We've had two arguments in the past month. Analyzing them, as unbiased as possible, I have made three mistakes (two of which were entertaining those disputes). I can't count hers.

Even when I was looking out for her, she attacked me and my other friends. I was trying to help her with some social issues she had, as were these friends of mine. Yet, as best as I can guess, she felt vulnerable, which is why she launched attacks on me and a few of them.

Yesterday, she took a step too far. She started an argument that eventually led to the topics of personal growth and religion. At which point she passed judgment on my beliefs. Her statements were based on opinion which she tried to argue as fact. One of her common flaws is her inability to determine the difference between knowing, thinking, and feeling. I eventually told her I was done arguing.

Her statements themselves had no effect on me. Her convictions about me were untrue.
The thing that really made me upset was that she had the intention of hurting me.

We can't fight fair anymore. I put much more thought into what I say than she does.
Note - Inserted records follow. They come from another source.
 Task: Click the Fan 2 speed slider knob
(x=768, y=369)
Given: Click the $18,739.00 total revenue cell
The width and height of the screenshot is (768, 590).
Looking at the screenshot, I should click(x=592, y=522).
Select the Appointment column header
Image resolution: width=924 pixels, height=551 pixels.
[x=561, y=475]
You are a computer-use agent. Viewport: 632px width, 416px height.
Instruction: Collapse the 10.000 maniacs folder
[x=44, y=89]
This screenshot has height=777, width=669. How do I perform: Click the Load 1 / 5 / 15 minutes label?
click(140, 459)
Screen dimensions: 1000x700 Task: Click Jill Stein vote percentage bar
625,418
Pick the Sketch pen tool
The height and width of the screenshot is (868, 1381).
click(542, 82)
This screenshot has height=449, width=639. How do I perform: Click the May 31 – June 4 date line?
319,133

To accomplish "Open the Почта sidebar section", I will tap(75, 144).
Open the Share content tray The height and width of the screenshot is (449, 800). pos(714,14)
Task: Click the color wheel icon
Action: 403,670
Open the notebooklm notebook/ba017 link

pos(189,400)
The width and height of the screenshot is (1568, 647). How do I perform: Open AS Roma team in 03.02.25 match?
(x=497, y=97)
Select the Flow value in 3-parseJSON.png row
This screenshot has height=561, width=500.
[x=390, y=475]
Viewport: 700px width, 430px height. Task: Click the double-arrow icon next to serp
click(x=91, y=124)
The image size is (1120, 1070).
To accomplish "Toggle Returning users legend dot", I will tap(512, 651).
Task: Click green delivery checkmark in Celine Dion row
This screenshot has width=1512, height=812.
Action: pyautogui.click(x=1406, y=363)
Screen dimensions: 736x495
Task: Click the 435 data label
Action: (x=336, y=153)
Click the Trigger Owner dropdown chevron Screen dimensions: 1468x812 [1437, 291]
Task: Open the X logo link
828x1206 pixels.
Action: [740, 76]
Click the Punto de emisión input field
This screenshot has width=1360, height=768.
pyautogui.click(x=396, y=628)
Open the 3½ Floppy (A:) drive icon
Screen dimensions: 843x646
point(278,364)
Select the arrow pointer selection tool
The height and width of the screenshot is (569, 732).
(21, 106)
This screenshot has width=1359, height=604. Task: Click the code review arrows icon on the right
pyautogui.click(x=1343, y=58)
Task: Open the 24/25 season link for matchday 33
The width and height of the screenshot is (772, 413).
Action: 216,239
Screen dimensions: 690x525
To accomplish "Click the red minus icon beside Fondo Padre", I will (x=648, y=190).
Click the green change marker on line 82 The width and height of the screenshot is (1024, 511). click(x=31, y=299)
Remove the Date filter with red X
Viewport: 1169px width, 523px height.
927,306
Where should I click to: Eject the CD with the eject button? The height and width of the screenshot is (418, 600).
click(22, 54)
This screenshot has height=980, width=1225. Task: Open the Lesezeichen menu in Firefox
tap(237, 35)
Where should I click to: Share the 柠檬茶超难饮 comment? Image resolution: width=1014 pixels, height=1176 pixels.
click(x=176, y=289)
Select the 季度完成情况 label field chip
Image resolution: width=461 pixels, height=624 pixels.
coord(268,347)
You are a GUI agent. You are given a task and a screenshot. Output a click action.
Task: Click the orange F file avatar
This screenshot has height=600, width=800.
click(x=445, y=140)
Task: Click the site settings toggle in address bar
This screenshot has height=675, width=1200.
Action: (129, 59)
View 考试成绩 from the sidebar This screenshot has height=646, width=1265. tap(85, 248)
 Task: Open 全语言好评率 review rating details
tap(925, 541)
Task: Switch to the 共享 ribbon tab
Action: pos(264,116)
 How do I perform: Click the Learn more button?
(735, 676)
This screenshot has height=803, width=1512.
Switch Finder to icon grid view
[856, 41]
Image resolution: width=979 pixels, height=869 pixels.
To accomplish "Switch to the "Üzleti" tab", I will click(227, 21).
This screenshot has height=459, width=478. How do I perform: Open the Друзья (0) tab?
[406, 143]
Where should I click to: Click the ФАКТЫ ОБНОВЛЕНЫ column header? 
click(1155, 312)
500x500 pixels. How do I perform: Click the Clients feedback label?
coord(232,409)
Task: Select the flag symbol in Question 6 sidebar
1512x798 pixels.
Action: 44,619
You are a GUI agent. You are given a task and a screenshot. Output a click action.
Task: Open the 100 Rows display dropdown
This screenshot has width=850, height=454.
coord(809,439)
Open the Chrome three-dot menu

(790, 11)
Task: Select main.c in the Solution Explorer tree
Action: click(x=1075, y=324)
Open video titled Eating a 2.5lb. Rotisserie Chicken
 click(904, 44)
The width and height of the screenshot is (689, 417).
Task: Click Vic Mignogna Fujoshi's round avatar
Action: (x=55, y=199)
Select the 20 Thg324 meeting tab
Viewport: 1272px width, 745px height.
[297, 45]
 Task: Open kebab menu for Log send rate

Evidence of this is that she does a lot more apologizing than I do. I can't continue to be her friend at this point.

I'm upset that she would want to hurt me. Aside from that, her thoughts about me and my religion are all wrong. I never bring stuff like that up because I have seen her intolerance and her ignorance and her immaturity. We can't keep our relationship superficial enough not to get into it, so I'm going to have to break it off.

She's a sweet person. But I cannot be friends with her.

Feel free to advise. I especially want to know what I'm doing wrong, so constructive criticism is helpful.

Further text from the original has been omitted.